The entries below contain a line with "2XL (896, 593)" and a line with "Image resolution: width=972, height=2576.". Quote exactly those two lines and all lines between them.

Collected data entries:
Segment Open

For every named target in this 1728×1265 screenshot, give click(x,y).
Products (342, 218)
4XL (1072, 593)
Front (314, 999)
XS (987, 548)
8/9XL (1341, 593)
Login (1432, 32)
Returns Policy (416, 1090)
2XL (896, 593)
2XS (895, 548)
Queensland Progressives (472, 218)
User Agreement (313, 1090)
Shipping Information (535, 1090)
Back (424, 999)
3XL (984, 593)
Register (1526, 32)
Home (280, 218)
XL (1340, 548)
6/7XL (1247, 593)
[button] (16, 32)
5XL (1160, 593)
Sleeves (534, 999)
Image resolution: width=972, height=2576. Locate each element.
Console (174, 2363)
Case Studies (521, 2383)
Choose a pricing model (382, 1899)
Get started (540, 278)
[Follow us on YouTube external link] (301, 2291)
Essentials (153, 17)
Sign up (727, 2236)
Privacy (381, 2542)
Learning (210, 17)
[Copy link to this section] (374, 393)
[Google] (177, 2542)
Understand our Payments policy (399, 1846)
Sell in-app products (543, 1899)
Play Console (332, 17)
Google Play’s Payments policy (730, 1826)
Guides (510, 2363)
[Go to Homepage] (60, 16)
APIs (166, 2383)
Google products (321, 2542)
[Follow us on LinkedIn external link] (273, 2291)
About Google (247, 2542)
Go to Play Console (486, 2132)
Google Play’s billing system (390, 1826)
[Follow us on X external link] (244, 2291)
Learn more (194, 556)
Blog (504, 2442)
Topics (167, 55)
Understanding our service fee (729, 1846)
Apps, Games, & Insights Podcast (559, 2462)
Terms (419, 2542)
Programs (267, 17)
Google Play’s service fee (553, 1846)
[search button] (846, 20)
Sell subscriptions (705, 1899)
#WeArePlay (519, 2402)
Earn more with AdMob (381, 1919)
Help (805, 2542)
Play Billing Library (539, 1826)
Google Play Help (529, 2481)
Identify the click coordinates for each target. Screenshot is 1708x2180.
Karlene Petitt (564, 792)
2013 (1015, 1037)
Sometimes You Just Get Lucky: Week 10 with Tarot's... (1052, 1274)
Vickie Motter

Segment Closed

▶ **FINISHED EXERCISE**
2XL (896, 593)
2XS (895, 548)
Queensland Progressives (472, 218)
User Agreement (313, 1090)
Shipping Information (535, 1090)
Back (424, 999)
3XL (984, 593)
Register (1526, 32)
Home (280, 218)
XL (1340, 548)
6/7XL (1247, 593)
[button] (16, 32)
5XL (1160, 593)
Sleeves (534, 999)
Image resolution: width=972, height=2576. Locate each element.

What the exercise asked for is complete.